The MBTA Is Making the Green Line Hit More Green Lights

Optimizing traffic signals may speed up the routes Boston's oldest transit line takes through the city.

Green Line

Photo by Olga Khvan

On certain sections of the Green Line, you could be forgiven for humming along to that Lorde song, “Green Light”: “I’m waiting for it: that green light. I want it.”

A downside of being able to see the whole wide world from your public transit perch is, of course, that the trolley cars are subject to the same tedious traffic patterns that bedevil the drivers in the next lane over. But now, the T is taking aim to change that.

Through “transit signal prioritization,” the MBTA will lean on technology to trigger green lights as T vehicles approach various intersections. A green signal isn’t guaranteed following a request, but the goal is that the residual effect of a few more lights made will be a more expedient route overall, the Boston Globe reports.

The $1.1 million project will optimize 89 traffic signals along the B, C, and E lines as well as on Mass.

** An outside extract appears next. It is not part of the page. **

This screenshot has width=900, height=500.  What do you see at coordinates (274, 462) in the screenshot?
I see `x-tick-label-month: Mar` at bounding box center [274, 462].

Ave. in Cambridge, a huge thoroughfare for buses. Jessica Casey, the deputy chief operating officer at the T, told the Globe that, after nine days of observing a limited rollout of the light-pattern alterations, select intersections featured green lights for 14 extra sections and red lights for eight fewer seconds. The good news for drivers: Surrounding traffic didn’t get any worse.

Transit signal prioritization isn’t a new innovation among public systems in the United States, and it has proven successful. Trip times in St. Paul, Minnesota, were reduced by 10 to 15 percent after 19 intersections in the city were outfitted with the technology in 2014. And in Los Angeles, where the priority system debuted back in 2000 and has served as a national model since, optimizing green lights cut bus travel times by roughly 25 percent. Yes, you read that right: Car-loving Los Angeles has a national model for public transit.

Here’s to hoping for similarly positive results in Boston. Despite the smoother traffic through intersections, however, Green Line cars will still reach a maximum speed of a sleepy snail that is annoyed you told it to hurry up already.